The fundamentals of physical extraction are well understood. The focus of research is therefore on hydrodynamic aspects, which allow the prediction of the droplet size distribution and the disperse phase fraction in the column. Related to this, interfacial phenomena are not yet fully understood, which complicates the design of extraction columns. For example, the Marangoni effect accelerates mass transfer from the aqueous to the organic phase. Eruptions at the phase interface influence the ascent direction and flows along the phase interface influence the coalescence behavior of the droplets.

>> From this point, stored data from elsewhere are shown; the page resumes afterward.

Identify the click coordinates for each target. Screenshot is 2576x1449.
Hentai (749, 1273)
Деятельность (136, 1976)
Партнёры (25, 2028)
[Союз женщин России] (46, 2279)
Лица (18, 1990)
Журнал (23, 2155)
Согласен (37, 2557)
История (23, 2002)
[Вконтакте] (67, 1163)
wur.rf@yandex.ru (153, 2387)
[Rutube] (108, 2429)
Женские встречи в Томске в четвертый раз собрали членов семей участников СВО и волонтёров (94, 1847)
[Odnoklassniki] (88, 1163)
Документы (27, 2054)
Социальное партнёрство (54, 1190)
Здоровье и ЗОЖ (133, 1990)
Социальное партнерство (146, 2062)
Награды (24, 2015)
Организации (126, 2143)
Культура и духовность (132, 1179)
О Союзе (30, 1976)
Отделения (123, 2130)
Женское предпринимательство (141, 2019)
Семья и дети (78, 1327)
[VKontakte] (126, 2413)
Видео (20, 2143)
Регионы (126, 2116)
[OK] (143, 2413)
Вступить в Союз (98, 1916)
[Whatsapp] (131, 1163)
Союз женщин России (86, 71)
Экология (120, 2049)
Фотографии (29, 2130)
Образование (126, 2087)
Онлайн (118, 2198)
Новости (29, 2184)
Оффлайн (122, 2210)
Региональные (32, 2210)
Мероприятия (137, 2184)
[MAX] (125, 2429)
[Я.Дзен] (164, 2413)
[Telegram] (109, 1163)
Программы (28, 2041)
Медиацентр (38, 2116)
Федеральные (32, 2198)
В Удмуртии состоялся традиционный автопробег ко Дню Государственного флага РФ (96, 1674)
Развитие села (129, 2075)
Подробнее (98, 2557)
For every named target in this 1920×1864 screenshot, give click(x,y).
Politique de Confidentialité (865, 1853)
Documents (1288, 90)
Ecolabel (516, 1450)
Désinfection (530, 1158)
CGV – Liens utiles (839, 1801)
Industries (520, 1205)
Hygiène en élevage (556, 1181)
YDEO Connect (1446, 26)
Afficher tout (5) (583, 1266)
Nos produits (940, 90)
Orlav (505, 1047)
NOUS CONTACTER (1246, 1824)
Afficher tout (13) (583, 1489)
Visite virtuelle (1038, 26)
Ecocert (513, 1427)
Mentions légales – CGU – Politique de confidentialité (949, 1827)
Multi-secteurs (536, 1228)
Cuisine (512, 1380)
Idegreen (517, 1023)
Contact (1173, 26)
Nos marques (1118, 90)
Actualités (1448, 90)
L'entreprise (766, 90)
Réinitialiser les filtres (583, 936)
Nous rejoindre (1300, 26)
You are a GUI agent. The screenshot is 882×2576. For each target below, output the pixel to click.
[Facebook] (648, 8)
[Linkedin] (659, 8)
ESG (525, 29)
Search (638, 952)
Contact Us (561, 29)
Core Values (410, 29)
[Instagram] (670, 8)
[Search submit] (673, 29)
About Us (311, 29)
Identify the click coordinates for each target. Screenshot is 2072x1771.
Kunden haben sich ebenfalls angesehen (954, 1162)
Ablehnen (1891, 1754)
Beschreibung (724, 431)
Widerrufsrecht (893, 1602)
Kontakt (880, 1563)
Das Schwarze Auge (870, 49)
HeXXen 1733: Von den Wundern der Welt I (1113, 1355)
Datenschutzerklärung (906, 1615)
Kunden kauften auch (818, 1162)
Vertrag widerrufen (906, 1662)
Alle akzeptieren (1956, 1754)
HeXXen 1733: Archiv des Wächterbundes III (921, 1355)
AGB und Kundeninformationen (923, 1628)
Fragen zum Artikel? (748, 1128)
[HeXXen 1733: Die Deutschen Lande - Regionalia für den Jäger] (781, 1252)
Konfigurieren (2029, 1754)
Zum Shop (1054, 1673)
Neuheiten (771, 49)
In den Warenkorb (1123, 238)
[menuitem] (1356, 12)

The extraction methods mentioned so far refer to physical extraction, in which the valuable or harmful substance is soluble in both phases. Metal ions are generally not soluble in the organic phase. To enable extraction nevertheless, we resort to liquid ion exchangers. These complex the metal ion and thus make it soluble in the organic phase. This type of extraction is accordingly called reactive extraction.
In the context of the energy transition and electromobility, urgent questions of battery recycling arise. For several years, the Institute of Process Engineering has been working on the separation of the black mass contained in lithium-ion batteries. This consists mainly of oxides of the metals lithium, cobalt, manganese and nickel. The subject of this research is the resource-efficient separation of these metals. To this end, we are investigating the use of extraction columns and membrane extraction for feasibility studies. Membrane extraction is a special process that is characterized by a high phase interface, i.e. a high yield in a small space. In addition, the extraction is nondisperse, so there is no need for downstream phase separation.
For the design and also the scale-up of plants, we use and develop computer-aided computational fluid dynamics (CFD) models with the aid of droplet population balance models (PBM).
For research we have various apparatuses as well as measuring techniques at our disposal. These include a Kühni DN32 column, a Kühne DN100 column, mixer-separator cascades, pulsed columns and a membrane extraction plant. In the area of measurement technology, we have an ICP-OES, as well as high-speed cameras and corresponding measurement technology for determining the droplet size.